PlayOn fantasy sports gaming company values itself at €35m

Founder Killian Jones wants to build Irish-owned start-up into a €290m business

PlayOn, an Irish-owned fantasy sports gaming company chaired by Maurice Pratt, has valued itself at £30 million (€35 million) as part a drive to raise cash to fund a global rollout.

The business, based in Dublin and London and founded by former Merrion Capital analyst Killian Jones, is in the middle of the first of two fundraisings this year to raise about £9 million. Mr Jones told potential investors in Dublin this week that PlayOn is also in talks to attract institutional investment.

He said he aims to build the startup, which has already signed partnerships with NBA basketball and European Tour golf, into a business worth £250 million.

It wants to raise an initial £2 million from investors before June 2nd, for a 6.67 per cent stake in the business. It will sell more shares later this year for a further 16 per cent stake.


“Following the recent announcement of our partnership with the NBA, we have launched an EII [Employment and Investment Incentive] eligible fundraising round for Irish investors,” Mr Jones said. “This will be followed by a larger institutional investment round in the second half of 2017, which will fuel our continued expansion into regulated markets.

“We expect that to be our last fundraising round, as we move towards profitability thereafter.”

PlayOn operates in the daily fantasy sports betting market in regulated countries, such as Ireland, Britain and Australia. It has signed up users from more than 100 countries.

Pick a team

Users are given a fantasy $100 million to pick a team of seven sportspeople from the sports featured on the app. Their team accumulates points based on the performance of the sports people in real life.

Users can then choose to pit their team against other PlayOn users for real money, but only in a fully regulated and legalised gaming market.

As well as seven sports including the NBA and European Tour, Mr Jones said the business is also in talks with ATP tennis, the International Cricket Council and National Rugby League in Australia.

He said PlayOn has also had preliminary talks with Uefa, the administrator of professional soccer across Europe.

The business is currently not focused on breaking into the lucrative US market, where online betting and gaming for real money is mostly illegal. A few states, such as Nevada and New Jersey, have regulated, but the market is still in its infancy and is considered risky for investors due to federal restrictions.

PlayOn is focused on Britain, Ireland and Australia, but it is also targeting several large, economically developing nations that have regulated, or are in the process of doing so, for real-money online gaming.

Mr Jones said PlayOn is currently setting up a company in Mexico, where NBA basketball is a major attraction.

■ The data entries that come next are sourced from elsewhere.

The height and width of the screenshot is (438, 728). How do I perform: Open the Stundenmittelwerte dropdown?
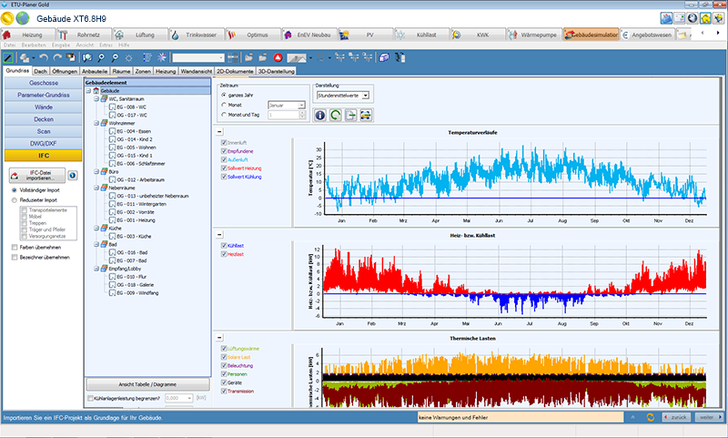(342, 96)
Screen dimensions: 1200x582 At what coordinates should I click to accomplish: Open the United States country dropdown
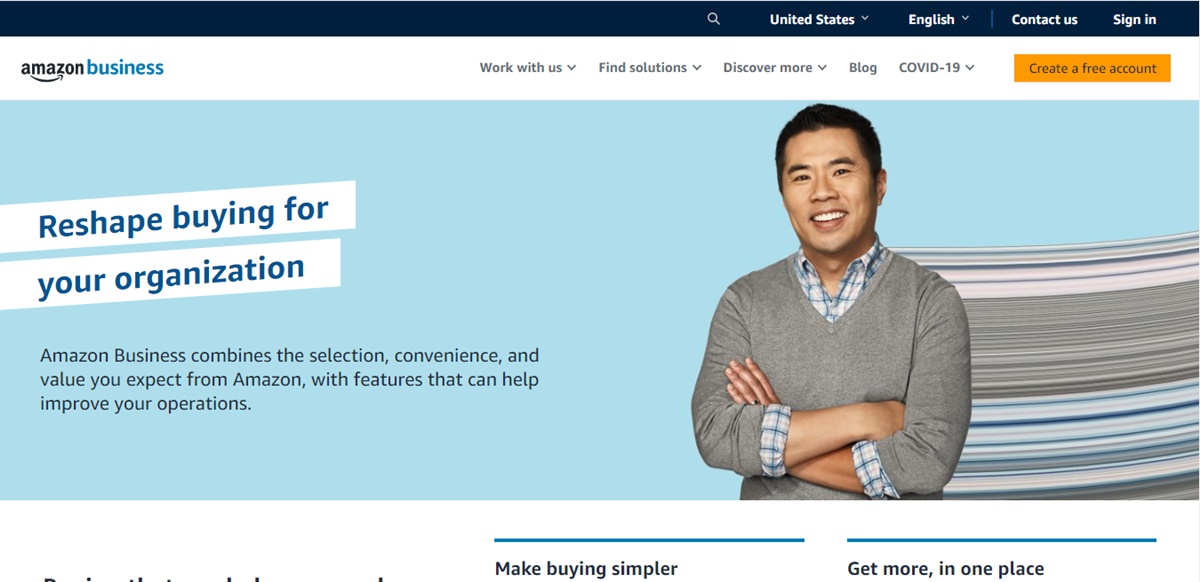pos(819,19)
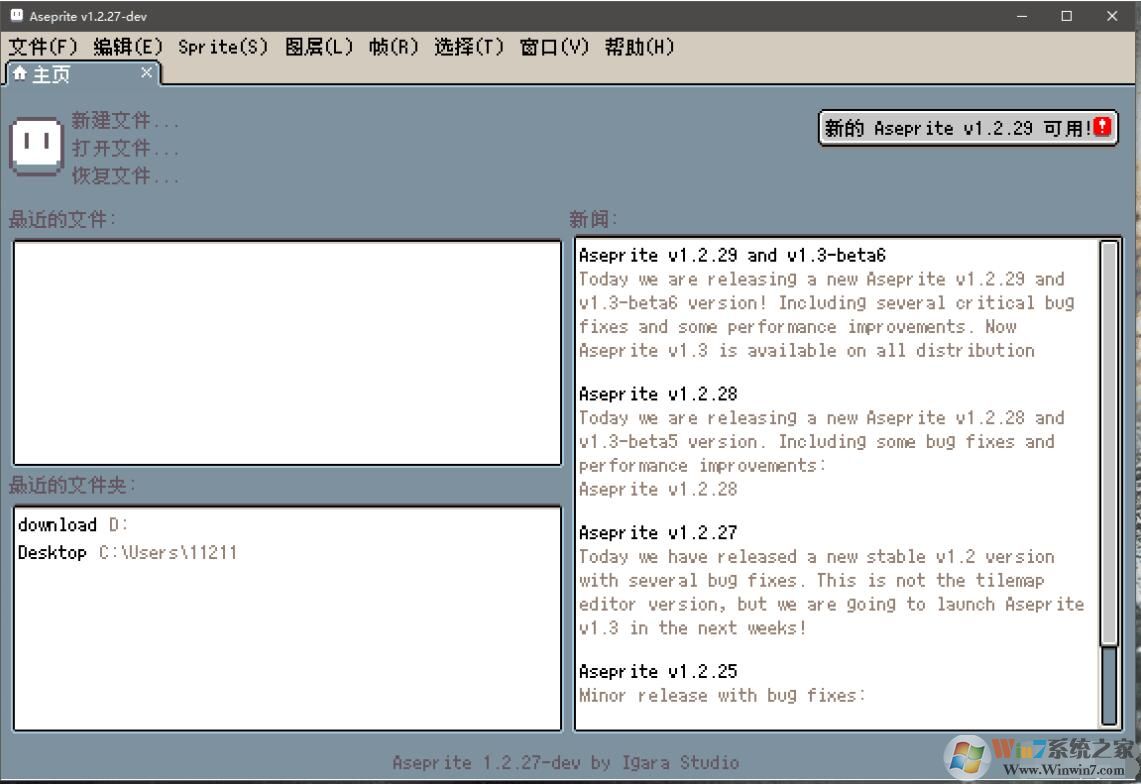Screen dimensions: 1141x784
Task: Click the 新建文件... link
Action: pos(125,121)
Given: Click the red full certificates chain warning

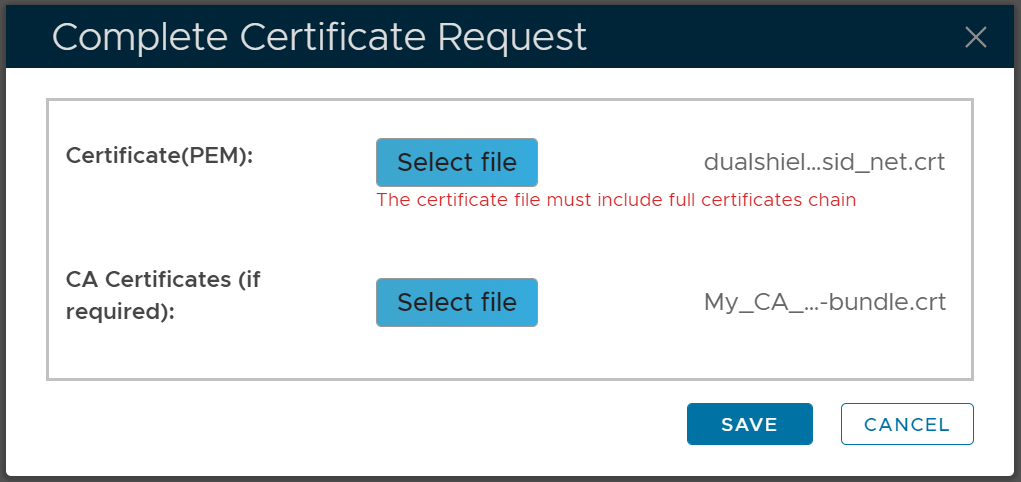Looking at the screenshot, I should [x=616, y=200].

It also looking at Colombia, Lithuania (another basketball stronghold), France and Russia. India, Brazil and the Philippines are also on its radar if, as planned, those countries regulate online gaming.

Projected loss

The business, which Mr Jones quit the stockbroking world to found during the recession, is still at start-up phase and will have only revenues this year of less than £2 million, with a projected loss even higher than that figure.

However, having built its technology platform and started rolling out licences and partnerships, PlayOn is now getting ready to scale up. It is forecasting revenues of more than £10 million in 2018, and up to £72 million within a further five years.

Investors were told that the cash raised will be used for marketing and to grow the team at its Dublin and London bases.

The holding company is headquartered in Britain, hence the reason its projections are in sterling.

It is heavily Irish-backed, however. Mr Pratt is an investor, along with several early investors from the agribusiness scene, and the horse trainer Dorothy Kinirons.

The company’s financial projections and business plan were communicated to potential investors in Ireland during the week.